De fait, les entretiens montre que les enquêtés craignent que les logiques d’attractivité du centre ne prennent le pas sur les intérêts des habitants et des commerçants modestes du centre-ville. Ils pointent en particulier la transformation du paysage commercial du Piétonnier, avec l’arrivée de grandes enseignes qui prennent le pas sur les commerces de proximité, ou encore de commerces visant une clientèle « bobo », peu adaptés aux ménages modestes qui habitent la zone. Certains enquêtés redoutent également ce qu’ils appellent une « disneylandisation » du centre-ville, à travers des projets et des aménagements qui favorisent les touristes au détriment des usagers locaux. En particulier, la plateforme Airbnb propose de très nombreux appartements situés dans le centre-ville ; cette mobilisation du parc de logements pour des usages touristiques risque à terme d’en chasser les habitants modestes et de favoriser la gentrification. Autre exemple marquant de la transformation du Piétonnier selon des logiques d’attractivité, le projet de « Belgian Beer Experience » qui doit ouvrir ses portes dans le bâtiment de la Bourse. Pour amortir son coût et payer ses employés, il ne nécessiterait pas moins de 400 000 visiteurs par an et est donc envisagé comme une attraction touristique majeure.
Ainsi, le cas de Bruxelles montre que si la piétonnisation permet de diminuer localement les impacts négatifs de la voiture (bruit, pollution, emprise spatiale) et offre aux piétons la possibilité de se réapproprier l’espace, une telle politique n’est pas sans ambivalences. Ce projet semble en effet s’inscrire dans les logiques identifiées par Brenac et al. 3 dans les centres villes européens, où la piétonnisation répondrait en grande partie à une recherche d’attractivité ; ces évolutions risquent de se faire au bénéfice des acteurs économiques dominants, au détriment des habitants, commerçants et usagers locaux, et cela sans remise en question en profondeur de la place de la voiture à l’échelle métropolitaine.

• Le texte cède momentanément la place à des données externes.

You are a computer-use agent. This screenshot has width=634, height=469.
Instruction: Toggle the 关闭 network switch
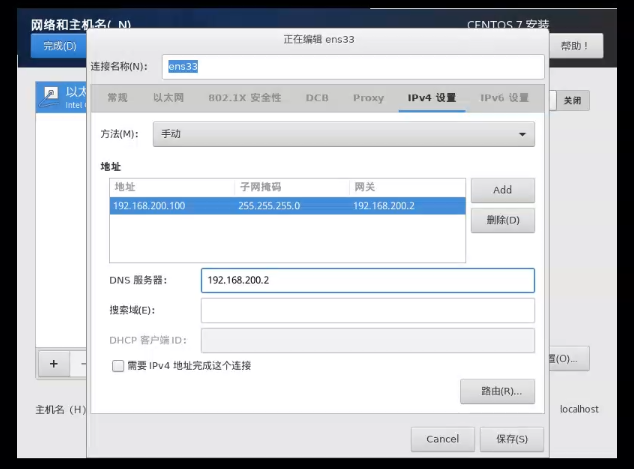tap(571, 101)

1 DE VISSCHER, J.-P., NEUWELS, J., VANDERSTAETEN, P. et CORIJN, E., 2016. Brève histoire critique des imaginaires à la base des aménagements successifs des boulevards, In : CORIJN, E., HUBERT, M., NEUWELS, J., VERMEULEN, S. et HARDY, M. (eds), Portfolio#1 : Cadrages - Kader, Ouvertures - Aanzet, Focus. Bruxelles : BSI-BCO, pp. 135-147, bco.bsi-brussels.be/portfolio-1/.

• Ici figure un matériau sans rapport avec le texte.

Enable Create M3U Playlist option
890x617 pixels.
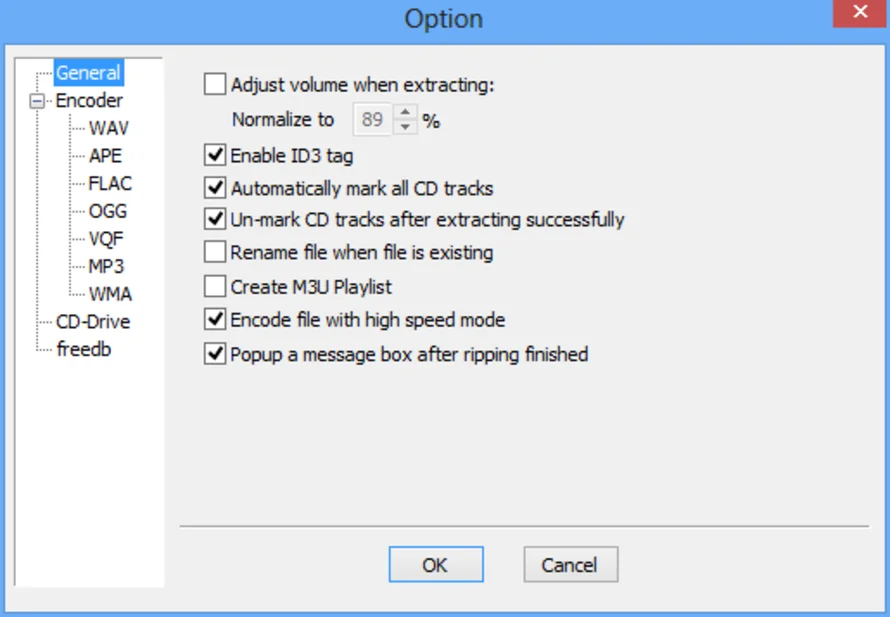(215, 287)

2 Le Brussels Studies Institute (BSI) est une plateforme de recherche rassemblant 27 centres de recherche et plus de 250 chercheurs issus de 6 universités différentes et investis dans des disciplines variées. Il rassemble une équipe d’experts académiques et non-académiques en support aux projets de recherche et de valorisation des résultats de la recherche. Le BSI mène actuellement une quinzaine de projets de recherche impliquant des équipes pluridisciplinaires, multi-acteurs, interuniversitaires et intercommunautaires en fonction des thématiques développées. Le BSI-BCO (Brussels Centre Observatory) s’est formé au sein du BSI (Brussels Studies Institute) pour faire face aux controverses suscitées par l’aménagement du Piétonnier et objectiver les débats. Il étudie les effets de la piétonnisation des boulevards centraux dans le fonctionnement multiscalaire de la ville-métropole. Cet observatoire rassemble aujourd’hui une cinquantaine d’universitaires et de chercheurs issus de disciplines diverses et rattachés à 15 centres de recherche liés à 5 universités différentes.
3 Thierry Brenac, Hélène Reigner, Frédérique Hernandez. Centres-villes aménagés pour les piétons : développement durable ou marketing urbain et tri social ?. Recherche Transports Sécurité, NecPlus, 2014, Piétons, 2013 (04), pp.267-278.